Cannot restart after data update

cmullican · June 19, 2017, 12:37pm

We are currently testing a 3-node Percona cluster in our dev environment. Our production and test DBs are still basic MySQL master / replica configurations. Previously, I had written a script to update dev or test with data from one of the other environments, which worked acceptably. I am now attempting to update this process to populate the cluster with data from one of the other two systems, but having some difficulty. My current iteration stopped mysql on all three nodes before populating one with the new data. However, I am now unable to restart mysql on the node with the new data. The error log isn’t telling me anything I’m finding useful; the last line is simply

Log of wsrep recovery (--wsrep-recover):

with no further information, and I’m not having a lot of luck searching for what this indicates.

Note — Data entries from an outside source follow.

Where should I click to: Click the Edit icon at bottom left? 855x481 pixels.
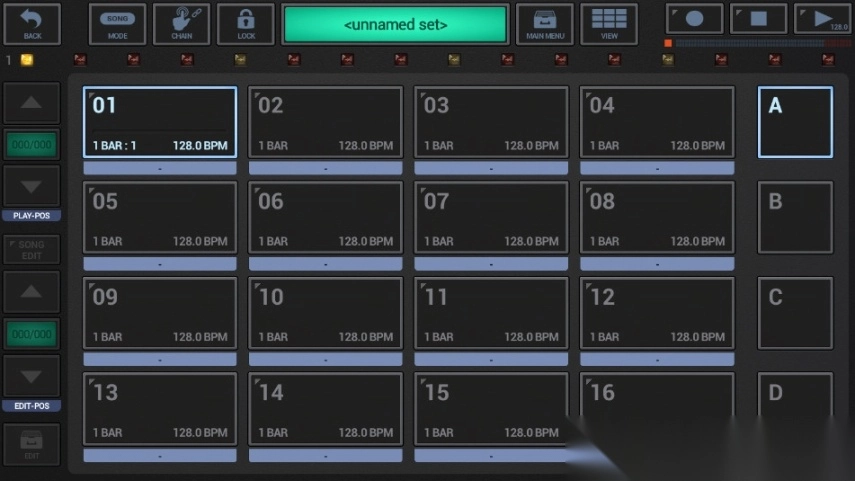32,444
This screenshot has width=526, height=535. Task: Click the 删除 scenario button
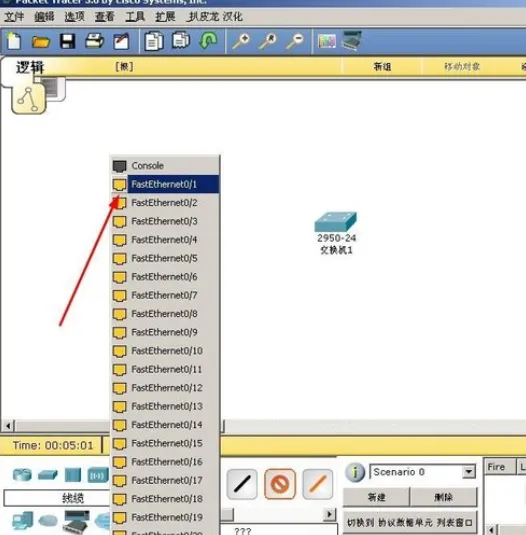pos(443,497)
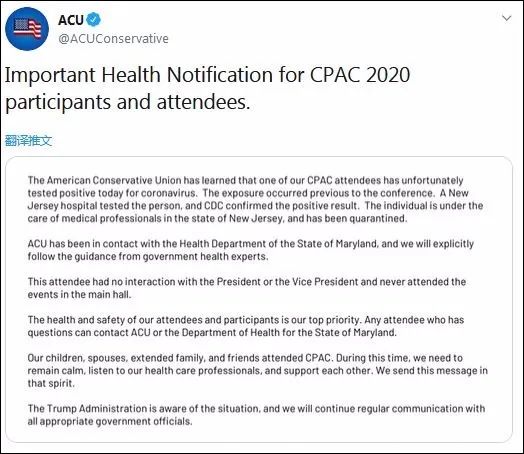Click the 'events in the main hall.' line

click(80, 295)
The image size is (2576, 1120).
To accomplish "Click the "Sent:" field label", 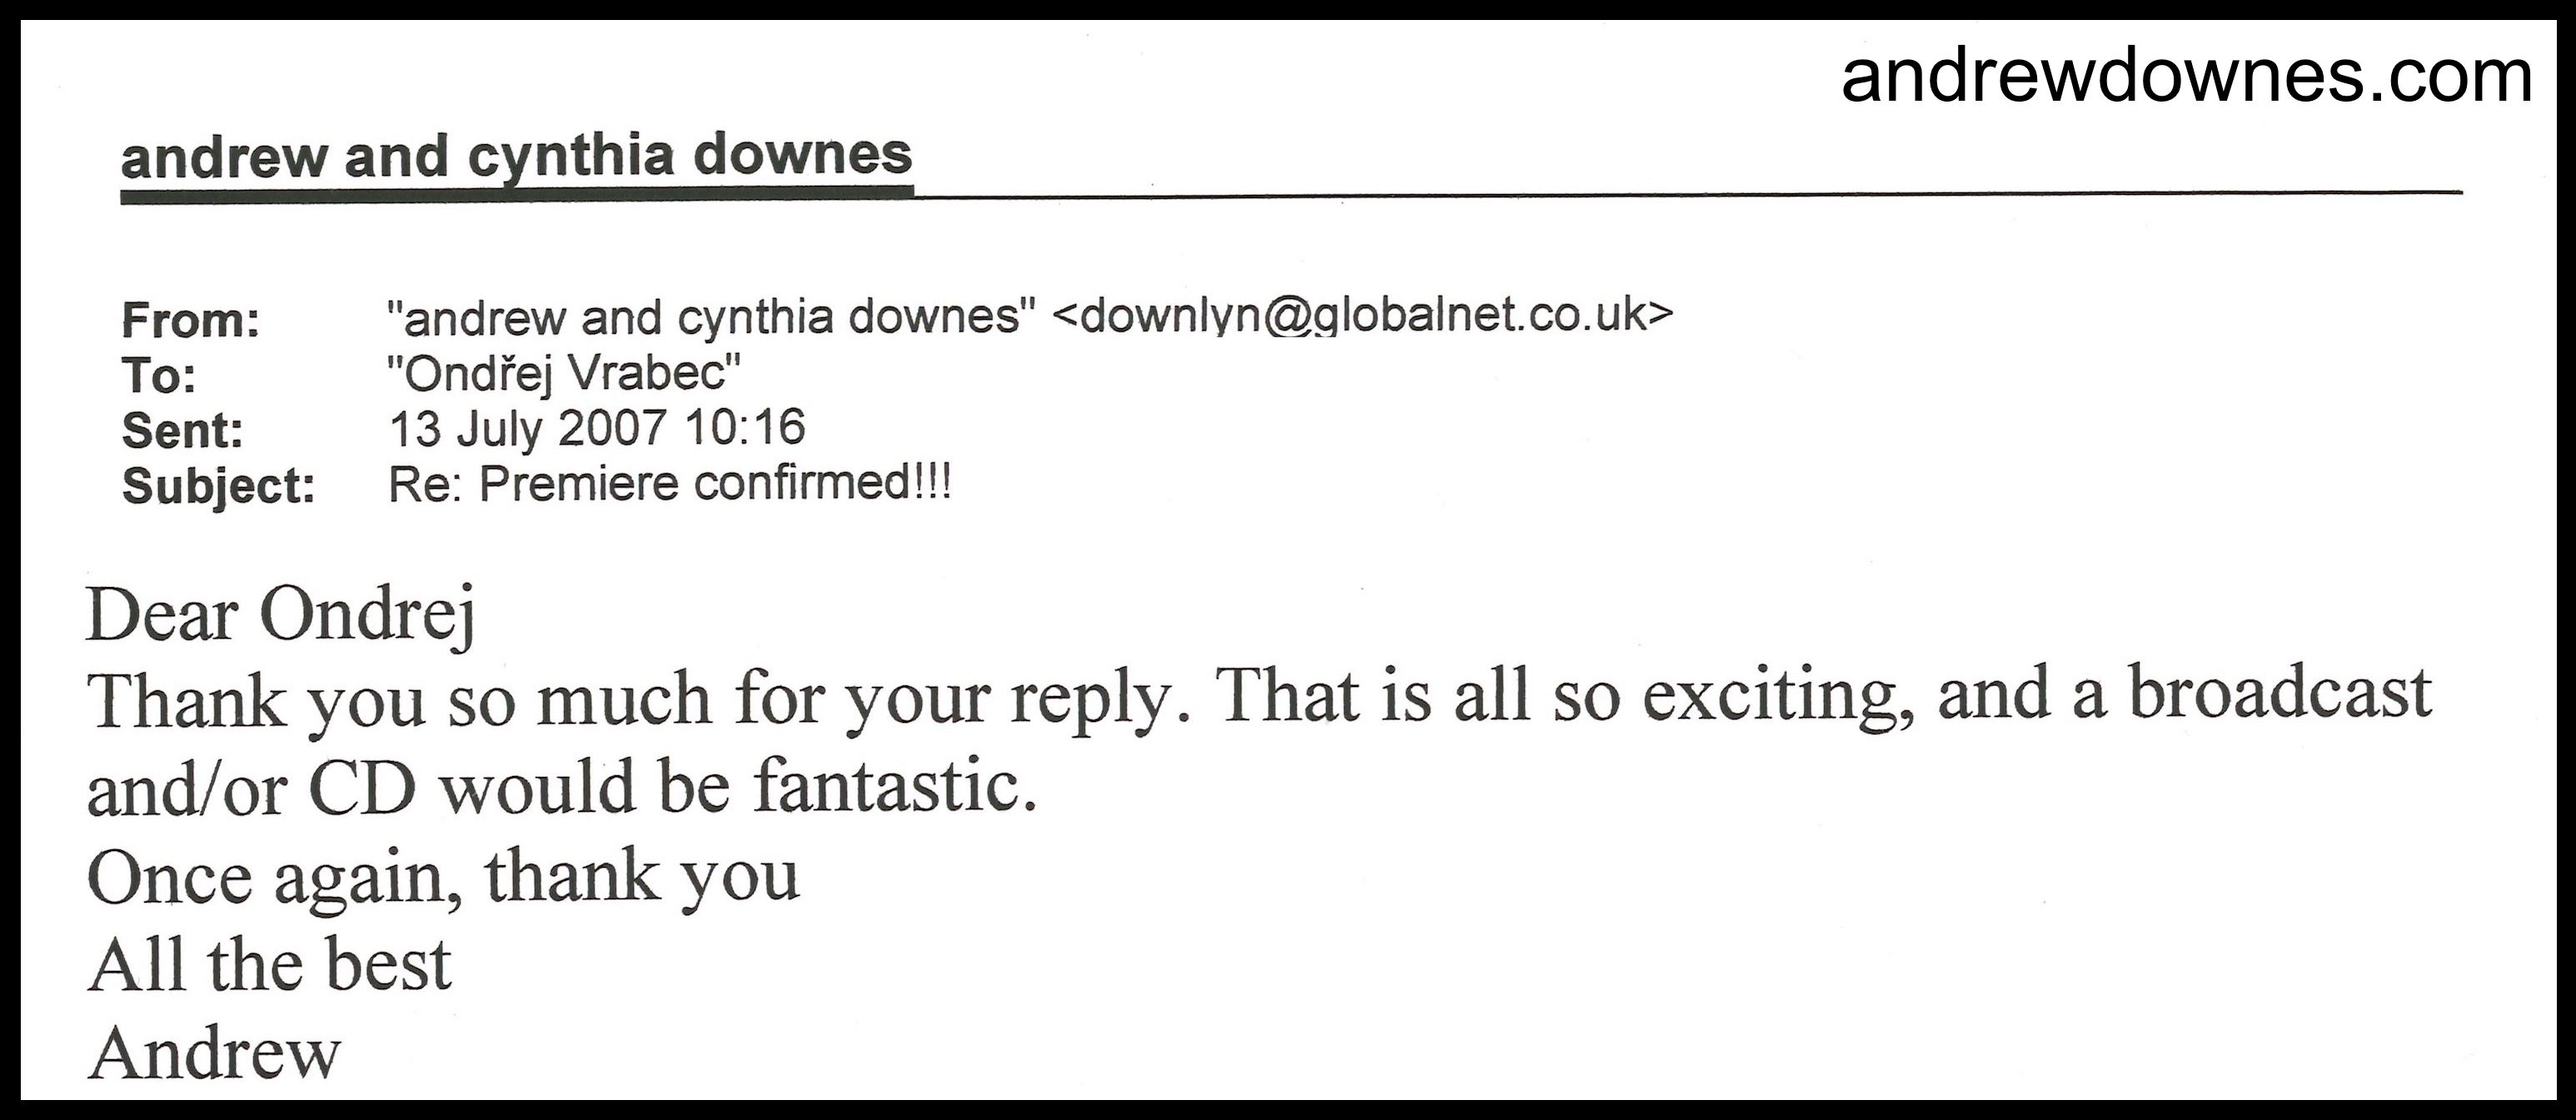I will [182, 431].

I have not yet tried to start mysql on either of the other two nodes. I have tried several different bootstrap command examples on this node, with the same result.

Help?

matthewb · June 19, 2017, 1:47pm

Hello. Why are you stopping the cluster? This should not be necessary. Leave all 3 nodes online and do a data load like normal to a single node. This will replicate automatically to the other nodes.

As for bringing the cluster back online, cat /var/lib/mysql/grastate.dat and bootstrap the node with the highest sequence number. If 5.7, you’ll need to set safe_to_bootstrap: 1 on that node too.

cmullican · June 19, 2017, 2:53pm

Because when I left the other nodes up last time, several schemas got overwritten with nothing – they were initially populated, then later had no tables – and my working theory was that it happened because they weren’t populated on the other nodes when I started the process. Since I haven’t been able to find any kind of recipe / how-to on this scenario, trial and error seemed like the best option, and this was my next attempt.

I tried setting safe_to_bootstrap = 1 in the .cnf file, then running

/etc/init.d/mysql bootstrap-pxc

but the result is the same – no start, nothing informative in the log, only the same message as before.

matthewb · June 19, 2017, 3:05pm

There should have never been a discrepancy between the nodes in the first place. That is an odd situation you got in to. Did you disable wsrep_on=OFF? or Did you set wsrep_osu_method=TOI? These are both a-typical configurations but could have explained what originally happened to your setup.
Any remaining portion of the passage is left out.